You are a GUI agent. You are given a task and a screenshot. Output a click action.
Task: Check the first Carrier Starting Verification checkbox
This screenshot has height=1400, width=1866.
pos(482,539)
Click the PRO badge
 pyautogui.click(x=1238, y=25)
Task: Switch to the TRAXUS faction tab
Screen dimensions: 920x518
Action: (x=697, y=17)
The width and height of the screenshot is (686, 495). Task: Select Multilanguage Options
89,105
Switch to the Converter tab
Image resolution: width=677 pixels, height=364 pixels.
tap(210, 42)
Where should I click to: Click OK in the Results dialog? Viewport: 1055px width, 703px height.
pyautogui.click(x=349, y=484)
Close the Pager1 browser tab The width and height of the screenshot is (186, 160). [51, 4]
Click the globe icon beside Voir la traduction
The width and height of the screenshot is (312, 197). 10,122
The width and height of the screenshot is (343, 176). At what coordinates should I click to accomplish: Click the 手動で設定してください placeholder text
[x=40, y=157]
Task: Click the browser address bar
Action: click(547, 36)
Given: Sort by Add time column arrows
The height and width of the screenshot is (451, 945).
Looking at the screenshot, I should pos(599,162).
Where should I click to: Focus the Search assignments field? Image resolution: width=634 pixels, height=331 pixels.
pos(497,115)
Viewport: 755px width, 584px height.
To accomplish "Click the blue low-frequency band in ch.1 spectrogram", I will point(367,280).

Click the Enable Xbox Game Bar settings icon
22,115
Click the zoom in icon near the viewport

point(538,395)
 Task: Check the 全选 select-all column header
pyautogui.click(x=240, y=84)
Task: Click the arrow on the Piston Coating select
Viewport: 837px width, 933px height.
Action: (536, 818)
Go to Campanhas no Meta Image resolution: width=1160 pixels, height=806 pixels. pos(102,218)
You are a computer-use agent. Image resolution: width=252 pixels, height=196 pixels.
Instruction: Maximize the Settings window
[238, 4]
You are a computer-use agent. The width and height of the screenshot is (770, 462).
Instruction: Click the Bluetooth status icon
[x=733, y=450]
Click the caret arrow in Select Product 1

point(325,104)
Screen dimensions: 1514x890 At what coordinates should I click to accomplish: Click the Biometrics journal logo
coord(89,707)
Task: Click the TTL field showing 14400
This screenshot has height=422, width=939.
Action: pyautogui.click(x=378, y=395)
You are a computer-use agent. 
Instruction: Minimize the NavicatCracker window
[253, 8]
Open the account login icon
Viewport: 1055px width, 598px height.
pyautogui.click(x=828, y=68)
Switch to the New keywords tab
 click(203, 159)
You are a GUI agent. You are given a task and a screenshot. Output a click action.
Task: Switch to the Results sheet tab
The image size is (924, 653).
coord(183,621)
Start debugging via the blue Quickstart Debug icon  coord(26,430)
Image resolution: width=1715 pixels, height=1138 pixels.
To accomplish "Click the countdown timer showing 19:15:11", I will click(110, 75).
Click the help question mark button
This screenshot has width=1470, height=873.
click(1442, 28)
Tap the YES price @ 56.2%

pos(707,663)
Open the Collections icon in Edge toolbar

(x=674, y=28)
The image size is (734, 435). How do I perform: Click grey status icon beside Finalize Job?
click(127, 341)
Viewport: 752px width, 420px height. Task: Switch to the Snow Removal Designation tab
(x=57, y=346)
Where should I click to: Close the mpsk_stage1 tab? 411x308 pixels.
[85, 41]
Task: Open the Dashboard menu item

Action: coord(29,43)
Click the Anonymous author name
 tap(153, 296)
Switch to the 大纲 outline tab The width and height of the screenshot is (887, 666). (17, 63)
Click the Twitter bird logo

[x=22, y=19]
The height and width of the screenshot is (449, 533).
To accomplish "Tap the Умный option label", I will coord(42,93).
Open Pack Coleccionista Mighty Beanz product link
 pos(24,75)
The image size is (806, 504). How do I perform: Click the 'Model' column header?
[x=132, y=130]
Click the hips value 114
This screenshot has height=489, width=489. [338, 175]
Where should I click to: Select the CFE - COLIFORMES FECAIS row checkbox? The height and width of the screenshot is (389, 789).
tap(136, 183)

■ DO THIS ■
Can you copy out every line of the data above without changing anything?

■ RESPONSE TO THIS TASK ■
You are a GUI agent. You are given a task and a screenshot. Output a click action.
Task: Check the first Carrier Starting Verification checkbox
This screenshot has height=1400, width=1866.
pos(482,539)
Click the PRO badge
 pyautogui.click(x=1238, y=25)
Task: Switch to the TRAXUS faction tab
Screen dimensions: 920x518
Action: (x=697, y=17)
The width and height of the screenshot is (686, 495). Task: Select Multilanguage Options
89,105
Switch to the Converter tab
Image resolution: width=677 pixels, height=364 pixels.
tap(210, 42)
Where should I click to: Click OK in the Results dialog? Viewport: 1055px width, 703px height.
pyautogui.click(x=349, y=484)
Close the Pager1 browser tab The width and height of the screenshot is (186, 160). [51, 4]
Click the globe icon beside Voir la traduction
The width and height of the screenshot is (312, 197). 10,122
The width and height of the screenshot is (343, 176). At what coordinates should I click to accomplish: Click the 手動で設定してください placeholder text
[x=40, y=157]
Task: Click the browser address bar
Action: click(547, 36)
Given: Sort by Add time column arrows
The height and width of the screenshot is (451, 945).
Looking at the screenshot, I should pos(599,162).
Where should I click to: Focus the Search assignments field? Image resolution: width=634 pixels, height=331 pixels.
pos(497,115)
Viewport: 755px width, 584px height.
To accomplish "Click the blue low-frequency band in ch.1 spectrogram", I will point(367,280).

Click the Enable Xbox Game Bar settings icon
22,115
Click the zoom in icon near the viewport

point(538,395)
 Task: Check the 全选 select-all column header
pyautogui.click(x=240, y=84)
Task: Click the arrow on the Piston Coating select
Viewport: 837px width, 933px height.
Action: (536, 818)
Go to Campanhas no Meta Image resolution: width=1160 pixels, height=806 pixels. pos(102,218)
You are a computer-use agent. Image resolution: width=252 pixels, height=196 pixels.
Instruction: Maximize the Settings window
[238, 4]
You are a computer-use agent. The width and height of the screenshot is (770, 462).
Instruction: Click the Bluetooth status icon
[x=733, y=450]
Click the caret arrow in Select Product 1

point(325,104)
Screen dimensions: 1514x890 At what coordinates should I click to accomplish: Click the Biometrics journal logo
coord(89,707)
Task: Click the TTL field showing 14400
This screenshot has height=422, width=939.
Action: pyautogui.click(x=378, y=395)
You are a computer-use agent. 
Instruction: Minimize the NavicatCracker window
[253, 8]
Open the account login icon
Viewport: 1055px width, 598px height.
pyautogui.click(x=828, y=68)
Switch to the New keywords tab
 click(203, 159)
You are a GUI agent. You are given a task and a screenshot. Output a click action.
Task: Switch to the Results sheet tab
The image size is (924, 653).
coord(183,621)
Start debugging via the blue Quickstart Debug icon  coord(26,430)
Image resolution: width=1715 pixels, height=1138 pixels.
To accomplish "Click the countdown timer showing 19:15:11", I will click(110, 75).
Click the help question mark button
This screenshot has width=1470, height=873.
click(1442, 28)
Tap the YES price @ 56.2%

pos(707,663)
Open the Collections icon in Edge toolbar

(x=674, y=28)
The image size is (734, 435). How do I perform: Click grey status icon beside Finalize Job?
click(127, 341)
Viewport: 752px width, 420px height. Task: Switch to the Snow Removal Designation tab
(x=57, y=346)
Where should I click to: Close the mpsk_stage1 tab? 411x308 pixels.
[85, 41]
Task: Open the Dashboard menu item

Action: coord(29,43)
Click the Anonymous author name
 tap(153, 296)
Switch to the 大纲 outline tab The width and height of the screenshot is (887, 666). (17, 63)
Click the Twitter bird logo

[x=22, y=19]
The height and width of the screenshot is (449, 533).
To accomplish "Tap the Умный option label", I will coord(42,93).
Open Pack Coleccionista Mighty Beanz product link
 pos(24,75)
The image size is (806, 504). How do I perform: Click the 'Model' column header?
[x=132, y=130]
Click the hips value 114
This screenshot has height=489, width=489. [338, 175]
Where should I click to: Select the CFE - COLIFORMES FECAIS row checkbox? The height and width of the screenshot is (389, 789).
tap(136, 183)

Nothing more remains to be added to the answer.